Aim | Return, unchanged, the lines of the material that begin at the line containing "Where should I click to: Click" and end after the line containing "This screenshot has height=864, width=1400.", with both of those lines included.

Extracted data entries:
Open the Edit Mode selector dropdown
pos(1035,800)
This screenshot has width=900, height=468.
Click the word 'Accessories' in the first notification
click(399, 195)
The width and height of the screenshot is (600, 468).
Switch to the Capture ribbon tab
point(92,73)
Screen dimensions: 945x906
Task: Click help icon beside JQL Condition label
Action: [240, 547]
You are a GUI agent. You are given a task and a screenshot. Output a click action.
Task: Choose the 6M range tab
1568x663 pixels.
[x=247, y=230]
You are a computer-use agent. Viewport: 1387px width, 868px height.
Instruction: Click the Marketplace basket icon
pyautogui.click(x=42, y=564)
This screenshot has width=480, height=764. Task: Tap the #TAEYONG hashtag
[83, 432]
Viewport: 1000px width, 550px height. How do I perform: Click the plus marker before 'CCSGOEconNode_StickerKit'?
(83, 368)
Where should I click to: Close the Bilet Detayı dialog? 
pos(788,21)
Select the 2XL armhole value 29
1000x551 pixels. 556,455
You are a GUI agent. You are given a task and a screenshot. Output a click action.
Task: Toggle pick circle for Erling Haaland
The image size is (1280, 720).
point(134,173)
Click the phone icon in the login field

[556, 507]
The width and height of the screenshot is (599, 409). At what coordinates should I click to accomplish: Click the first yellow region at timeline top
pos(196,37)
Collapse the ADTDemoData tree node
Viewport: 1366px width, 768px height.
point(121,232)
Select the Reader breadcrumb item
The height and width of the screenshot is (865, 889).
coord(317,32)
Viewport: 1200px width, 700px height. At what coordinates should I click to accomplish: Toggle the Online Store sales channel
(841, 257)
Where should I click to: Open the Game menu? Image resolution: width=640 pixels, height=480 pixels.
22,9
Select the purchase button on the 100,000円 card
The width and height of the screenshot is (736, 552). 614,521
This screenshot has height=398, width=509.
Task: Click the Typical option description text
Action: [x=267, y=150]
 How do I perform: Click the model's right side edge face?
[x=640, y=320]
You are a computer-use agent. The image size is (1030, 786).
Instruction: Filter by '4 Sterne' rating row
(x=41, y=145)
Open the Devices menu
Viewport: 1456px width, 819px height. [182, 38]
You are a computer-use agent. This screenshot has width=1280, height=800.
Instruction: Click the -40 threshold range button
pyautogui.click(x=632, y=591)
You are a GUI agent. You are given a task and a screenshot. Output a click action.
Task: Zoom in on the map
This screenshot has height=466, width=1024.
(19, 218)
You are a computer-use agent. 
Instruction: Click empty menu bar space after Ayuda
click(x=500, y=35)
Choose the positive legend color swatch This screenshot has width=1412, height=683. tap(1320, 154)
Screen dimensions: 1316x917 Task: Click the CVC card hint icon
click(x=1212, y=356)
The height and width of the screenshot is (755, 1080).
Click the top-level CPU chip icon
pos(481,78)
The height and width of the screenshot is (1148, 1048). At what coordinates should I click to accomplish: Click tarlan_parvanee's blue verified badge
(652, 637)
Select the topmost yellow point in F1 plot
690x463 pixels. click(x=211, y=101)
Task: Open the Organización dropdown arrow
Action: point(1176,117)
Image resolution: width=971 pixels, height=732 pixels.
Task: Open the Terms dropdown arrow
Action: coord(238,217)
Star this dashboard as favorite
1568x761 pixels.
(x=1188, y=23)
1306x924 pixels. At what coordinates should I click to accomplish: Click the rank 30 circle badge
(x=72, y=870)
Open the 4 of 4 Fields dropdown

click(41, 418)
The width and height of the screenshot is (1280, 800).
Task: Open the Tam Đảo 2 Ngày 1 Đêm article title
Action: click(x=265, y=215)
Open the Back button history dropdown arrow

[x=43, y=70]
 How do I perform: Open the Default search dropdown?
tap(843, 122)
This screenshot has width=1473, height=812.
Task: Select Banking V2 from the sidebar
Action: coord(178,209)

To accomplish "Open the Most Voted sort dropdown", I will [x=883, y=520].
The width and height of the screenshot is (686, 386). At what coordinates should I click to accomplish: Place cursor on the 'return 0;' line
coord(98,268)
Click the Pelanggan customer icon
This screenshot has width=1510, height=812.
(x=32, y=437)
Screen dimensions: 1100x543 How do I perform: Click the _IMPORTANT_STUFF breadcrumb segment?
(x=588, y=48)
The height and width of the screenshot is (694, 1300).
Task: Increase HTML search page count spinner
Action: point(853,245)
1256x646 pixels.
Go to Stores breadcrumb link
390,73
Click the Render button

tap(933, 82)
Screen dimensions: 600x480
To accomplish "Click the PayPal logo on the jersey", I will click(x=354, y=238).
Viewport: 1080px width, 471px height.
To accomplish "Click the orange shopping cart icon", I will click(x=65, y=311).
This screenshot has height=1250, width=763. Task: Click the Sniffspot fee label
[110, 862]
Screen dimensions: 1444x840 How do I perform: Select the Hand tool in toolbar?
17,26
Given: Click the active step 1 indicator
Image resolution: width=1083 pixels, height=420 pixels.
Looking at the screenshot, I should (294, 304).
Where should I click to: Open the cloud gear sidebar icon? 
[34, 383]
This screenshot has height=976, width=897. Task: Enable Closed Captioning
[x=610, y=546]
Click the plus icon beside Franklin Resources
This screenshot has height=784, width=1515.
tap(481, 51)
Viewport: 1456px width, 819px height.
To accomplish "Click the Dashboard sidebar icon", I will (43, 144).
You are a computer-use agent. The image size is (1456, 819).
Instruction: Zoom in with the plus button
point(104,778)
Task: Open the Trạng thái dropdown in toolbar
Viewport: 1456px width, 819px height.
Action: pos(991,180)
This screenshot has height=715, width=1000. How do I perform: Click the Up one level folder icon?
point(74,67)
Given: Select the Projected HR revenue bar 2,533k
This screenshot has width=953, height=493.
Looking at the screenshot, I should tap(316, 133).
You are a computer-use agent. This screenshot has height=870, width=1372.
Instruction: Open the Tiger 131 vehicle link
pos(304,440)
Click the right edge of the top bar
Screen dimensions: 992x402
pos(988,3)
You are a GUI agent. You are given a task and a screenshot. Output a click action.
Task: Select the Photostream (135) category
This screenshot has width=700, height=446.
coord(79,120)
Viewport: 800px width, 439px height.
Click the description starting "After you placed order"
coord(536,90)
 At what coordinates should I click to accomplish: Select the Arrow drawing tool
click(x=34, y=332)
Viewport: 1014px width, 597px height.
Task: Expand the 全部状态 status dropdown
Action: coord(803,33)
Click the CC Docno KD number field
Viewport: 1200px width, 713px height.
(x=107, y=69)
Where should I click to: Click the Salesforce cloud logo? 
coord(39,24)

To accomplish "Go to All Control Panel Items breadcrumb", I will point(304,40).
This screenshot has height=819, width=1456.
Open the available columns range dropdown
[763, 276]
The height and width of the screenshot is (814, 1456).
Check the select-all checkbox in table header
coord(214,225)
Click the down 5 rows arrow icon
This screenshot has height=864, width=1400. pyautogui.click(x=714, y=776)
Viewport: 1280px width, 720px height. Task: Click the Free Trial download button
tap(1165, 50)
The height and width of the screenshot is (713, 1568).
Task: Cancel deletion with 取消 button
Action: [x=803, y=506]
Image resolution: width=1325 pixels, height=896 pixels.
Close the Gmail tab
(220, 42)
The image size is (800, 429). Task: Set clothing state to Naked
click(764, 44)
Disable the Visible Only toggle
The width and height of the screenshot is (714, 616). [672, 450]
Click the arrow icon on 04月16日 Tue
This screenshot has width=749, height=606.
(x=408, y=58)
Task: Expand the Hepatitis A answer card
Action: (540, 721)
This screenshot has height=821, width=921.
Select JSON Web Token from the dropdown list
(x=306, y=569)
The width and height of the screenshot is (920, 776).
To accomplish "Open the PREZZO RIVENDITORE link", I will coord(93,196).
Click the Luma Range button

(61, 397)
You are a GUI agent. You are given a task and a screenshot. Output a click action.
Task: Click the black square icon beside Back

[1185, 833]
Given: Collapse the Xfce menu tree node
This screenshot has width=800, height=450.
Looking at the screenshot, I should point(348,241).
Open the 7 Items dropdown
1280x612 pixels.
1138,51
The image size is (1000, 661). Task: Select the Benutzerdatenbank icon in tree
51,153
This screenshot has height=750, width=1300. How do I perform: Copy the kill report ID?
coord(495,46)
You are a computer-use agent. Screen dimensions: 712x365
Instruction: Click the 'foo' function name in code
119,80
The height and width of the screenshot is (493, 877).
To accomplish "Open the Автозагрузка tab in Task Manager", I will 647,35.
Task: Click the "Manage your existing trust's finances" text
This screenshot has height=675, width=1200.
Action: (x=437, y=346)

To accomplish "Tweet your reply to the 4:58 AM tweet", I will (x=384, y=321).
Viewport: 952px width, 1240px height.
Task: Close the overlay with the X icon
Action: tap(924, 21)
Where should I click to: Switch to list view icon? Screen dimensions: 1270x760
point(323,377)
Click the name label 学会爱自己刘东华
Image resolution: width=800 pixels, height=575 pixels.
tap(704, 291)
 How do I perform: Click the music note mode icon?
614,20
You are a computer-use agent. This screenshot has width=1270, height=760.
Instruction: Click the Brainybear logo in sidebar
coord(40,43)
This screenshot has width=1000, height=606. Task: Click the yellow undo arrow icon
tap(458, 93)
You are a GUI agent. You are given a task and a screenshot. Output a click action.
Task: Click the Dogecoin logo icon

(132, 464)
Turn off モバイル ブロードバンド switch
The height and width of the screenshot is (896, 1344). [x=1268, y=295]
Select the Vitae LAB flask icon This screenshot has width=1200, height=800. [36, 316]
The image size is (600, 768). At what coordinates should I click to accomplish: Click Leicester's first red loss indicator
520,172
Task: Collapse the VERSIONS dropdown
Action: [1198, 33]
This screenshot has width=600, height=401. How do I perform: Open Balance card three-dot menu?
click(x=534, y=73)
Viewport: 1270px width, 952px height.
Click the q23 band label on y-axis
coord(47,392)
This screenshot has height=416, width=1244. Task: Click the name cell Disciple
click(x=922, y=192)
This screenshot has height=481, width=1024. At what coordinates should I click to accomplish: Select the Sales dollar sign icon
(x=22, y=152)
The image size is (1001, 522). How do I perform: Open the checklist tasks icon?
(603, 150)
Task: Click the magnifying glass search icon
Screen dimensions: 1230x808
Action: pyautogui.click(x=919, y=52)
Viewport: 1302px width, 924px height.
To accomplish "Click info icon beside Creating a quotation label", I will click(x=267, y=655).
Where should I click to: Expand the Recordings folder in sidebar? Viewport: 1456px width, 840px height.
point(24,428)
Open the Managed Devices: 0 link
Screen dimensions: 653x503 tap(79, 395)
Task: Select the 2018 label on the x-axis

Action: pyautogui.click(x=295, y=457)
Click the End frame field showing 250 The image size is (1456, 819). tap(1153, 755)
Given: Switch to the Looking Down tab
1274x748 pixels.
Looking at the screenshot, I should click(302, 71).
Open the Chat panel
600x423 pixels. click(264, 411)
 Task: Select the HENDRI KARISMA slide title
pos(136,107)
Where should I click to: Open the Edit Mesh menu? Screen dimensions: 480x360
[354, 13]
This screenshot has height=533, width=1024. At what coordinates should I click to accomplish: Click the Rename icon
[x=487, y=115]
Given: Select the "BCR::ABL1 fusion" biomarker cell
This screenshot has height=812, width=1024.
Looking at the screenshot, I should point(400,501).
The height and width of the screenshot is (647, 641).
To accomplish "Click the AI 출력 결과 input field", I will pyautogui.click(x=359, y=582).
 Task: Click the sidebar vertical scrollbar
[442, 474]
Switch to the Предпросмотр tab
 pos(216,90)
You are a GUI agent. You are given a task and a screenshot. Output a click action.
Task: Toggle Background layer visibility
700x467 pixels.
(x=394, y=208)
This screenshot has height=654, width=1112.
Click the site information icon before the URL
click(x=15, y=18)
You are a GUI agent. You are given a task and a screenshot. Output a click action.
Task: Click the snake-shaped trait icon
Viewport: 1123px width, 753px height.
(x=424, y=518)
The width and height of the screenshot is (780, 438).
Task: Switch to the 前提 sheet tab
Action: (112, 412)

Solution for this task |
Where should I click to: Click the Salesforce cloud logo? 
coord(39,24)

To accomplish "Go to All Control Panel Items breadcrumb", I will point(304,40).
This screenshot has height=819, width=1456.
Open the available columns range dropdown
[763, 276]
The height and width of the screenshot is (814, 1456).
Check the select-all checkbox in table header
coord(214,225)
Click the down 5 rows arrow icon
This screenshot has height=864, width=1400. pyautogui.click(x=714, y=776)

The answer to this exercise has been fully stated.